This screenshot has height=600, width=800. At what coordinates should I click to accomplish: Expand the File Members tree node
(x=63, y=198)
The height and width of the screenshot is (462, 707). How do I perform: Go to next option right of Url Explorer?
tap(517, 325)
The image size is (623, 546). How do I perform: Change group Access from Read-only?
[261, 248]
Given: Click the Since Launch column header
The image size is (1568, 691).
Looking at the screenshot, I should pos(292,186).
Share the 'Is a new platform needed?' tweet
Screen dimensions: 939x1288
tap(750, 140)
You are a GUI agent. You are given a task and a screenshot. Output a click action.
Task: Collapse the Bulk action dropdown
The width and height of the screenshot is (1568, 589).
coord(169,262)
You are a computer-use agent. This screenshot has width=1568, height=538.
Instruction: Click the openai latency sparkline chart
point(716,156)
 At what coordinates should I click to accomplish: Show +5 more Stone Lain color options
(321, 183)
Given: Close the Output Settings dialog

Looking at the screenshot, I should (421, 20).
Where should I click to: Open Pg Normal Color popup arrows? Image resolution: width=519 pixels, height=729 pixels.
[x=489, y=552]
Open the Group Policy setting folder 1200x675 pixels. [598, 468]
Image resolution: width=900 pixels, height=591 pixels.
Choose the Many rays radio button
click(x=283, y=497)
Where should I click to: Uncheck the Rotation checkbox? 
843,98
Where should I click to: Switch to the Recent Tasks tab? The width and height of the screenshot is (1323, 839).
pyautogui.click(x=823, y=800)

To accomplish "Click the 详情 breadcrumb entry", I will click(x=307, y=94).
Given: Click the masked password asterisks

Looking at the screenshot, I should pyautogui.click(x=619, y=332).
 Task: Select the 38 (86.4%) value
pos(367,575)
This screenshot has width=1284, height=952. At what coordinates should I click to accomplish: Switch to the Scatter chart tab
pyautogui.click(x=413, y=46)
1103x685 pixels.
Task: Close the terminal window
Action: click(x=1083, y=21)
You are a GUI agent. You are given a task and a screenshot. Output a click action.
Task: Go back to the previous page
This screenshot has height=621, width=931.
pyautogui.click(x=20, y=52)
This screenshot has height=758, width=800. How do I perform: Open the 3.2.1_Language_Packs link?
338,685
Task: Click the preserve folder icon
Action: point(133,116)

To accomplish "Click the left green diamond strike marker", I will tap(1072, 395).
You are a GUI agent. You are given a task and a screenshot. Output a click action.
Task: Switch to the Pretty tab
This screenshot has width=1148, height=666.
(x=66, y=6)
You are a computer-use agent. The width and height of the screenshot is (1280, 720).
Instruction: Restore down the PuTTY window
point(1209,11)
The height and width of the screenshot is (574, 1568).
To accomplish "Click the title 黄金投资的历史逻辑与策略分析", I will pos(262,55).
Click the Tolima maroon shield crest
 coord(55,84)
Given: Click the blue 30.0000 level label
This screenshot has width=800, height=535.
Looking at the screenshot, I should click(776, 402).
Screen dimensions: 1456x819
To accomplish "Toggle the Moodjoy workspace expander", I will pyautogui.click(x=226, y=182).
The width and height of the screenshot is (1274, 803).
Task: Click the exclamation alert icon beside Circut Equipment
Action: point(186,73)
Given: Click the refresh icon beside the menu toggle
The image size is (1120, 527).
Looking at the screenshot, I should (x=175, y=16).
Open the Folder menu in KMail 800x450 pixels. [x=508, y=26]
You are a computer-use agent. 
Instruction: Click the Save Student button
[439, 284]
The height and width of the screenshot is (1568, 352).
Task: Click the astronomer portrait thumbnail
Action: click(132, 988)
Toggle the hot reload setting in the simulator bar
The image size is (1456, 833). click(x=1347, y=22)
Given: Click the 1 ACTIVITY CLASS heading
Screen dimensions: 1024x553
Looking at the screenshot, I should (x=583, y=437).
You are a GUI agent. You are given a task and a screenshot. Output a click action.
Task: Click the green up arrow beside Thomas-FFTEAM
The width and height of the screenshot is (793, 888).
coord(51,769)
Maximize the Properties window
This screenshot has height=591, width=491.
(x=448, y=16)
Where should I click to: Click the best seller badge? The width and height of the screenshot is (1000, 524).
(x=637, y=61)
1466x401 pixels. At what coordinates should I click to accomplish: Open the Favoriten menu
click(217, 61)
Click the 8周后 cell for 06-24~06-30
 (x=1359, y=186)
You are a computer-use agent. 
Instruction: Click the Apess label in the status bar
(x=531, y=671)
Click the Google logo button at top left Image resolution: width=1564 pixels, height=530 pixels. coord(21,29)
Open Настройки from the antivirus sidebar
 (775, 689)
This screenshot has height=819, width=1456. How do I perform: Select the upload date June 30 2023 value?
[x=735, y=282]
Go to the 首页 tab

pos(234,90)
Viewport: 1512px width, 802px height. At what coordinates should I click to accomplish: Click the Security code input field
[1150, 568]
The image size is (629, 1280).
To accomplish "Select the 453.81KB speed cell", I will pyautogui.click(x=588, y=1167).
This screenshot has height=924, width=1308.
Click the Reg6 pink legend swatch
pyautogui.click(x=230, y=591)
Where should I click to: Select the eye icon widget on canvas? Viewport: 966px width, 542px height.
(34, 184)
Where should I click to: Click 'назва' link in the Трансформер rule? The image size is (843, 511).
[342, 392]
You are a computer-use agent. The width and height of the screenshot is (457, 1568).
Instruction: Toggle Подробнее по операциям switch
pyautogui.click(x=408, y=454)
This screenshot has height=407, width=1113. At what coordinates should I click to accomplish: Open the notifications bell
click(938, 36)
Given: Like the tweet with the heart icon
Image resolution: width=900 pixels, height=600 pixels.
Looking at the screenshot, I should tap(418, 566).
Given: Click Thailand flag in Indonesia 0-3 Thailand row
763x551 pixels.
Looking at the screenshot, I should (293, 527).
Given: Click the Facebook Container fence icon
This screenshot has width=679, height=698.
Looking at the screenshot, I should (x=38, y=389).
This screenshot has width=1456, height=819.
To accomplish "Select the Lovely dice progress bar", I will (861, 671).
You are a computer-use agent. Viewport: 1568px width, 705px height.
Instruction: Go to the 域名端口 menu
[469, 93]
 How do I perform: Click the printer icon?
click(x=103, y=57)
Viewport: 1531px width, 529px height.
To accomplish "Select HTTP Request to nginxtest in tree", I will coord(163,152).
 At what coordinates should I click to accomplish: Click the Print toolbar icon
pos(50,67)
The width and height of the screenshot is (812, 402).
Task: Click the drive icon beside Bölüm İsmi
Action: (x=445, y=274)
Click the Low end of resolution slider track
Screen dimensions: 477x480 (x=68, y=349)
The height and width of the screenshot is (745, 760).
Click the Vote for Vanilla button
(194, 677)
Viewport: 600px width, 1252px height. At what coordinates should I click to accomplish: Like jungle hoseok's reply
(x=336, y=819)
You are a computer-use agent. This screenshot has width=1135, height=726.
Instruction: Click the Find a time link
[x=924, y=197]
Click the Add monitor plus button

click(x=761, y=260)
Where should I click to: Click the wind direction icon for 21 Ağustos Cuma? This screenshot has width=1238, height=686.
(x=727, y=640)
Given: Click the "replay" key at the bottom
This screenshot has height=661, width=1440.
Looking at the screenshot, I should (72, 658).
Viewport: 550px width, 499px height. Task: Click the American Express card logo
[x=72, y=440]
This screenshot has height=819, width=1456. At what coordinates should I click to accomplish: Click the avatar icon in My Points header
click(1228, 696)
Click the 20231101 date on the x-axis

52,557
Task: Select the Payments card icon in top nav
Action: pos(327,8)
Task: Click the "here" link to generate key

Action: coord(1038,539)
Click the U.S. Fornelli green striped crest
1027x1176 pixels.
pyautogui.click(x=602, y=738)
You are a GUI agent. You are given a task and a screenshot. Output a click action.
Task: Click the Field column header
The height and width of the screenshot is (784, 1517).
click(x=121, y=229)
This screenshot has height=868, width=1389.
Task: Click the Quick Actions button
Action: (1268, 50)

--------------------

**Work request**
All records shown above must be set down again verbatim.

**Task result**
This screenshot has height=600, width=800. At what coordinates should I click to accomplish: Expand the File Members tree node
(x=63, y=198)
The height and width of the screenshot is (462, 707). How do I perform: Go to next option right of Url Explorer?
tap(517, 325)
The image size is (623, 546). How do I perform: Change group Access from Read-only?
[261, 248]
Given: Click the Since Launch column header
The image size is (1568, 691).
Looking at the screenshot, I should pos(292,186).
Share the 'Is a new platform needed?' tweet
Screen dimensions: 939x1288
tap(750, 140)
You are a GUI agent. You are given a task and a screenshot. Output a click action.
Task: Collapse the Bulk action dropdown
The width and height of the screenshot is (1568, 589).
coord(169,262)
You are a computer-use agent. This screenshot has width=1568, height=538.
Instruction: Click the openai latency sparkline chart
point(716,156)
 At what coordinates should I click to accomplish: Show +5 more Stone Lain color options
(321, 183)
Given: Close the Output Settings dialog

Looking at the screenshot, I should (421, 20).
Where should I click to: Open Pg Normal Color popup arrows? Image resolution: width=519 pixels, height=729 pixels.
[x=489, y=552]
Open the Group Policy setting folder 1200x675 pixels. [598, 468]
Image resolution: width=900 pixels, height=591 pixels.
Choose the Many rays radio button
click(x=283, y=497)
Where should I click to: Uncheck the Rotation checkbox? 
843,98
Where should I click to: Switch to the Recent Tasks tab? The width and height of the screenshot is (1323, 839).
pyautogui.click(x=823, y=800)

To accomplish "Click the 详情 breadcrumb entry", I will click(x=307, y=94).
Given: Click the masked password asterisks

Looking at the screenshot, I should pyautogui.click(x=619, y=332).
 Task: Select the 38 (86.4%) value
pos(367,575)
This screenshot has width=1284, height=952. At what coordinates should I click to accomplish: Switch to the Scatter chart tab
pyautogui.click(x=413, y=46)
1103x685 pixels.
Task: Close the terminal window
Action: click(x=1083, y=21)
You are a GUI agent. You are given a task and a screenshot. Output a click action.
Task: Go back to the previous page
This screenshot has height=621, width=931.
pyautogui.click(x=20, y=52)
This screenshot has height=758, width=800. How do I perform: Open the 3.2.1_Language_Packs link?
338,685
Task: Click the preserve folder icon
Action: point(133,116)

To accomplish "Click the left green diamond strike marker", I will tap(1072, 395).
You are a GUI agent. You are given a task and a screenshot. Output a click action.
Task: Switch to the Pretty tab
This screenshot has width=1148, height=666.
(x=66, y=6)
You are a computer-use agent. The width and height of the screenshot is (1280, 720).
Instruction: Restore down the PuTTY window
point(1209,11)
The height and width of the screenshot is (574, 1568).
To accomplish "Click the title 黄金投资的历史逻辑与策略分析", I will pos(262,55).
Click the Tolima maroon shield crest
 coord(55,84)
Given: Click the blue 30.0000 level label
This screenshot has width=800, height=535.
Looking at the screenshot, I should click(776, 402).
Screen dimensions: 1456x819
To accomplish "Toggle the Moodjoy workspace expander", I will pyautogui.click(x=226, y=182).
The width and height of the screenshot is (1274, 803).
Task: Click the exclamation alert icon beside Circut Equipment
Action: point(186,73)
Given: Click the refresh icon beside the menu toggle
The image size is (1120, 527).
Looking at the screenshot, I should (x=175, y=16).
Open the Folder menu in KMail 800x450 pixels. [x=508, y=26]
You are a computer-use agent. 
Instruction: Click the Save Student button
[439, 284]
The height and width of the screenshot is (1568, 352).
Task: Click the astronomer portrait thumbnail
Action: click(132, 988)
Toggle the hot reload setting in the simulator bar
The image size is (1456, 833). click(x=1347, y=22)
Given: Click the 1 ACTIVITY CLASS heading
Screen dimensions: 1024x553
Looking at the screenshot, I should (x=583, y=437).
You are a GUI agent. You are given a task and a screenshot. Output a click action.
Task: Click the green up arrow beside Thomas-FFTEAM
The width and height of the screenshot is (793, 888).
coord(51,769)
Maximize the Properties window
This screenshot has height=591, width=491.
(x=448, y=16)
Where should I click to: Click the best seller badge? The width and height of the screenshot is (1000, 524).
(x=637, y=61)
1466x401 pixels. At what coordinates should I click to accomplish: Open the Favoriten menu
click(217, 61)
Click the 8周后 cell for 06-24~06-30
 (x=1359, y=186)
You are a computer-use agent. 
Instruction: Click the Apess label in the status bar
(x=531, y=671)
Click the Google logo button at top left Image resolution: width=1564 pixels, height=530 pixels. coord(21,29)
Open Настройки from the antivirus sidebar
 (775, 689)
This screenshot has height=819, width=1456. How do I perform: Select the upload date June 30 2023 value?
[x=735, y=282]
Go to the 首页 tab

pos(234,90)
Viewport: 1512px width, 802px height. At what coordinates should I click to accomplish: Click the Security code input field
[1150, 568]
The image size is (629, 1280).
To accomplish "Select the 453.81KB speed cell", I will pyautogui.click(x=588, y=1167).
This screenshot has height=924, width=1308.
Click the Reg6 pink legend swatch
pyautogui.click(x=230, y=591)
Where should I click to: Select the eye icon widget on canvas? Viewport: 966px width, 542px height.
(34, 184)
Where should I click to: Click 'назва' link in the Трансформер rule? The image size is (843, 511).
[342, 392]
You are a computer-use agent. The width and height of the screenshot is (457, 1568).
Instruction: Toggle Подробнее по операциям switch
pyautogui.click(x=408, y=454)
This screenshot has height=407, width=1113. At what coordinates should I click to accomplish: Open the notifications bell
click(938, 36)
Given: Like the tweet with the heart icon
Image resolution: width=900 pixels, height=600 pixels.
Looking at the screenshot, I should tap(418, 566).
Given: Click Thailand flag in Indonesia 0-3 Thailand row
763x551 pixels.
Looking at the screenshot, I should (293, 527).
Given: Click the Facebook Container fence icon
This screenshot has width=679, height=698.
Looking at the screenshot, I should (x=38, y=389).
This screenshot has width=1456, height=819.
To accomplish "Select the Lovely dice progress bar", I will (861, 671).
You are a computer-use agent. Viewport: 1568px width, 705px height.
Instruction: Go to the 域名端口 menu
[469, 93]
 How do I perform: Click the printer icon?
click(x=103, y=57)
Viewport: 1531px width, 529px height.
To accomplish "Select HTTP Request to nginxtest in tree", I will coord(163,152).
 At what coordinates should I click to accomplish: Click the Print toolbar icon
pos(50,67)
The width and height of the screenshot is (812, 402).
Task: Click the drive icon beside Bölüm İsmi
Action: (x=445, y=274)
Click the Low end of resolution slider track
Screen dimensions: 477x480 (x=68, y=349)
The height and width of the screenshot is (745, 760).
Click the Vote for Vanilla button
(194, 677)
Viewport: 600px width, 1252px height. At what coordinates should I click to accomplish: Like jungle hoseok's reply
(x=336, y=819)
You are a computer-use agent. This screenshot has width=1135, height=726.
Instruction: Click the Find a time link
[x=924, y=197]
Click the Add monitor plus button

click(x=761, y=260)
Where should I click to: Click the wind direction icon for 21 Ağustos Cuma? This screenshot has width=1238, height=686.
(x=727, y=640)
Given: Click the "replay" key at the bottom
This screenshot has height=661, width=1440.
Looking at the screenshot, I should (72, 658).
Viewport: 550px width, 499px height. Task: Click the American Express card logo
[x=72, y=440]
This screenshot has height=819, width=1456. At what coordinates should I click to accomplish: Click the avatar icon in My Points header
click(1228, 696)
Click the 20231101 date on the x-axis

52,557
Task: Select the Payments card icon in top nav
Action: pos(327,8)
Task: Click the "here" link to generate key

Action: coord(1038,539)
Click the U.S. Fornelli green striped crest
1027x1176 pixels.
pyautogui.click(x=602, y=738)
You are a GUI agent. You are given a task and a screenshot. Output a click action.
Task: Click the Field column header
The height and width of the screenshot is (784, 1517).
click(x=121, y=229)
This screenshot has height=868, width=1389.
Task: Click the Quick Actions button
Action: (1268, 50)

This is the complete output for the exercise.